Zarubin placed a transparent bag full of glowing bacteria (Photobacterium leiognathi) at one end of a large seawater tank. In the other end, she placed a bag full of mutant bacteria, which she had engineered to lose their light. The tank was full of zooplankton – small, drifting sea creatures including fish larvae, jellyfish, crustaceans, and more. Within just 15 minutes, most of these drifters had gathered round the glowing bag and ignored the dark one.
Zarubin thinks that the shrimp and other zooplankton aren’t out to eat the bacteria themselves. Instead, they’re after what the microbes are sitting on. The bacteria cluster around bits of food floating around the ocean. They only glow when they gather in enough numbers, so their light is indicative of a big enough morsel.
If Zarubin allowed the zooplankton members to actually eat the bacteria, they too started to glow. Shrimp will start to shine after just ten seconds of swimming in a soup of P. leiognathi. The bacteria clearly survive being eaten, and glow from within the shrimps’ guts. That can be lethal for the shrimp; its newly glowing guts attract larger predators like fish. Dark shrimp sneak by undetected, but glowing ones are almost always eaten. And the bacteria survive a trip through fish guts as well – Zarubin found that fish which eat glowing shrimp also expel glowing faeces.

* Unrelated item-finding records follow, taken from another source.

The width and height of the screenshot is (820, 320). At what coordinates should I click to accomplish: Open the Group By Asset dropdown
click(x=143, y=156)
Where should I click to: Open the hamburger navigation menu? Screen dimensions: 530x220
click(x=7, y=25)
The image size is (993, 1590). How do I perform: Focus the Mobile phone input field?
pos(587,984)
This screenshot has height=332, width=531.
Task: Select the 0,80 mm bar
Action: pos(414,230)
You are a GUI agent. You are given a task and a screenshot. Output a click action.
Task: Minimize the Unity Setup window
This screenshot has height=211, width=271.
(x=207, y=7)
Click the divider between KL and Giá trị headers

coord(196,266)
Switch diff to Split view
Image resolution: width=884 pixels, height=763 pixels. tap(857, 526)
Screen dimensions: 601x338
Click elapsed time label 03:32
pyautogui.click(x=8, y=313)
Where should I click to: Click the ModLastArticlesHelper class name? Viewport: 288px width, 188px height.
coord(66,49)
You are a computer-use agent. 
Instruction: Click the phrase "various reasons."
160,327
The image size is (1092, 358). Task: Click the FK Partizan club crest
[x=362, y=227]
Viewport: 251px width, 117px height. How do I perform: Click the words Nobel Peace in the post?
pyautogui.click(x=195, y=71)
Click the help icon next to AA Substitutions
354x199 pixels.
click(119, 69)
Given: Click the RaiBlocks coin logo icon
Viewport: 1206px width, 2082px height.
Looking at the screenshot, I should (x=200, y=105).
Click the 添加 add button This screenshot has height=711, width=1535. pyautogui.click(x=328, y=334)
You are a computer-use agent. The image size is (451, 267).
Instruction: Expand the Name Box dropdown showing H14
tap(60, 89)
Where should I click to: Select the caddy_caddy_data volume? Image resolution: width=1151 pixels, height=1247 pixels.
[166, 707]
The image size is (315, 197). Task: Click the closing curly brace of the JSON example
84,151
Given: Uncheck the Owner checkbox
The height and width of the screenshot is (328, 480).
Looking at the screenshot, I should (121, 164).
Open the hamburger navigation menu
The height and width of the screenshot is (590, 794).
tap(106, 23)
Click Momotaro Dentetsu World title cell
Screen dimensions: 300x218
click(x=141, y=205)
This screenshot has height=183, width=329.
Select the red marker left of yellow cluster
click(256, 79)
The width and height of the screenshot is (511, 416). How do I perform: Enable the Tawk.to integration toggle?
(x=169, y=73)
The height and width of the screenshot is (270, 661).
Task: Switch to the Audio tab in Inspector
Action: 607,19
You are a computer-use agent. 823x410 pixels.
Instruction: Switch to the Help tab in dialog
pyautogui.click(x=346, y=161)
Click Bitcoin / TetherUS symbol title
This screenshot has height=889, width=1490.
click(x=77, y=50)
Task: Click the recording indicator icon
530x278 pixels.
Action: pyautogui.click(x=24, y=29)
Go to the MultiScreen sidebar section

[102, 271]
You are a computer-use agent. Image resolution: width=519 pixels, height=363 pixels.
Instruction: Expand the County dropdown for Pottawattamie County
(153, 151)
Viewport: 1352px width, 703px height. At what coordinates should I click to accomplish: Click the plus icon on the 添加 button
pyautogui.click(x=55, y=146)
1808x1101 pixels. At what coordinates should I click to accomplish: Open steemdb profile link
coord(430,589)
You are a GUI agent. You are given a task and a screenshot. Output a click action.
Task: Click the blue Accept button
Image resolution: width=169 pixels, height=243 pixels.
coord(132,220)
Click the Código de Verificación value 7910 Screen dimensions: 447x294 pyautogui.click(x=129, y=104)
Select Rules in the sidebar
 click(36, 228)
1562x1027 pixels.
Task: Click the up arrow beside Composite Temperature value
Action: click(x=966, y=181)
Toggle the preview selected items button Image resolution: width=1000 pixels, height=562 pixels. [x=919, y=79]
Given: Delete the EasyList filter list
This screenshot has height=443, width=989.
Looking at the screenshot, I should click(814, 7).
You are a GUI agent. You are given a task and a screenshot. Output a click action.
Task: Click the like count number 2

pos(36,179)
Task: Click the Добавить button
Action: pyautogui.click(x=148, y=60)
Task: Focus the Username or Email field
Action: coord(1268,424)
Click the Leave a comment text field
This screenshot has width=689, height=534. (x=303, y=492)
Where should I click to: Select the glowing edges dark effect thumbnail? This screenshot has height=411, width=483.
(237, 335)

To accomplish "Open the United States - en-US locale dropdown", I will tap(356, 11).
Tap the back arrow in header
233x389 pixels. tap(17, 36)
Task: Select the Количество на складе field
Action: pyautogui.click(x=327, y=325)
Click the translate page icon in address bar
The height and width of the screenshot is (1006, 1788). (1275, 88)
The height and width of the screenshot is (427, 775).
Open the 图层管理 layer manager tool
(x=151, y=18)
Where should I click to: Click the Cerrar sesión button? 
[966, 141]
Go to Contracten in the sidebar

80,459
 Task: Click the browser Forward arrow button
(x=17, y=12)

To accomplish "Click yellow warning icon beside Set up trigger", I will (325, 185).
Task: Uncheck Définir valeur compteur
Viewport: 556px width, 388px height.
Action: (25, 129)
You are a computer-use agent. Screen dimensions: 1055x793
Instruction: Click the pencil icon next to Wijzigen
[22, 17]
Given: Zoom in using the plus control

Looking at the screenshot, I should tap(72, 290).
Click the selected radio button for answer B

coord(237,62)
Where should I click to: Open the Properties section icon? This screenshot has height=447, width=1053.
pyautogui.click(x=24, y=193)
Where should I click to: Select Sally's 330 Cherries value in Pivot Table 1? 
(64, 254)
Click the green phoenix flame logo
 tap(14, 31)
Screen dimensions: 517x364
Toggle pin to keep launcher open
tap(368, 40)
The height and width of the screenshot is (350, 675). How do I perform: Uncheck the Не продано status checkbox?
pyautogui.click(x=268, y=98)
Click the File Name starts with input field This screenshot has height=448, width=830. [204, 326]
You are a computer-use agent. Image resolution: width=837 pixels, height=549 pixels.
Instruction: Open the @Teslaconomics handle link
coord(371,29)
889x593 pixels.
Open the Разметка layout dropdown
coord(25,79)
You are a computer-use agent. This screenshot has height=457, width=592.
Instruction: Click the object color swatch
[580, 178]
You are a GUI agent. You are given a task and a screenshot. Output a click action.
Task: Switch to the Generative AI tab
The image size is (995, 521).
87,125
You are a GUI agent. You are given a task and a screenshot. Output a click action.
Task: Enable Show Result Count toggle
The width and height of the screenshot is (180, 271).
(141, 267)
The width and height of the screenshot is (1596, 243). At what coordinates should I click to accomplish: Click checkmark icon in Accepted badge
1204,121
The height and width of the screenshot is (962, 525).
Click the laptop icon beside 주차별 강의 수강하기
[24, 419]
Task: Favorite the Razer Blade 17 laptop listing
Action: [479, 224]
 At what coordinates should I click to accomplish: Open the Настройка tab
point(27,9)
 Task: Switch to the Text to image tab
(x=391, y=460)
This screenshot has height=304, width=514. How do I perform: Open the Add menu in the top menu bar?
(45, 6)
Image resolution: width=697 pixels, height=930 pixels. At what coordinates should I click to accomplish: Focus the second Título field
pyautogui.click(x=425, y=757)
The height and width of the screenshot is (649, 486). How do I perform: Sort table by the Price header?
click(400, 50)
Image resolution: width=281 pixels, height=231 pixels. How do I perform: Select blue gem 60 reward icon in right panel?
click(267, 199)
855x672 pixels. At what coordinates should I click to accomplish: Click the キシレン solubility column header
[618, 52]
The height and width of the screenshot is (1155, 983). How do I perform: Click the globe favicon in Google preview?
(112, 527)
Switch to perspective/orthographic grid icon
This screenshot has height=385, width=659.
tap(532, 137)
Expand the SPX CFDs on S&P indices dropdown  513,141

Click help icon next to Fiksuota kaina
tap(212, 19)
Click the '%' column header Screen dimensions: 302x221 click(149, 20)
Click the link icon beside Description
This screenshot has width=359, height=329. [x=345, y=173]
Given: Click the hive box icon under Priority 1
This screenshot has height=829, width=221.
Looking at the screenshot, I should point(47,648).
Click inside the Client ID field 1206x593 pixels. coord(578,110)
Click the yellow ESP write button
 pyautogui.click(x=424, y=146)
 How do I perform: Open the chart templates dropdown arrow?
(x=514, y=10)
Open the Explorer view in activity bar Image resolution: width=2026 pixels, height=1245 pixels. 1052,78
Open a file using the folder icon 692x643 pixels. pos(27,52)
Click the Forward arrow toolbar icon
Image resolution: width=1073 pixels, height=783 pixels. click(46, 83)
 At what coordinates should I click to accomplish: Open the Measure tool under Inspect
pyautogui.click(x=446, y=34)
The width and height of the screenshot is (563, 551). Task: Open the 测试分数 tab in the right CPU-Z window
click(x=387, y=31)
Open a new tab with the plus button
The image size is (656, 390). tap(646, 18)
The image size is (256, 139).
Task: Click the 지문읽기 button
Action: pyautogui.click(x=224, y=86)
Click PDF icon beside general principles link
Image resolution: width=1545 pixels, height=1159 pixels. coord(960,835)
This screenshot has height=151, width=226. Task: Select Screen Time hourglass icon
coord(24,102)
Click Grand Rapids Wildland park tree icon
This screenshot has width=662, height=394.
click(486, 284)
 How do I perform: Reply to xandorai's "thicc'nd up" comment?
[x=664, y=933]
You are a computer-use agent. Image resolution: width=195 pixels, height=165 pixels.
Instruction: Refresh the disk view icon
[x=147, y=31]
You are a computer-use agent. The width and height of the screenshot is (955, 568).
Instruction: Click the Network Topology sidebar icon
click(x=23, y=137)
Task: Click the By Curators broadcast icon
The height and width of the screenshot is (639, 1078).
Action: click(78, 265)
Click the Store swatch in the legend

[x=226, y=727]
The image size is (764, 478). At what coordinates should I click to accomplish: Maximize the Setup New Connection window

For the zooplankton, eating glowing bacteria is a tricky trade-off. Zarubin thinks that the benefit of eating rich food in an otherwise empty ocean might outweigh the cost of attracting hungry fish. For the bacteria however, the benefits are clear: they get to bathe in the slosh of nutrients within a fish’s guts, and they get to travel a thousand times further than they could manage on their own.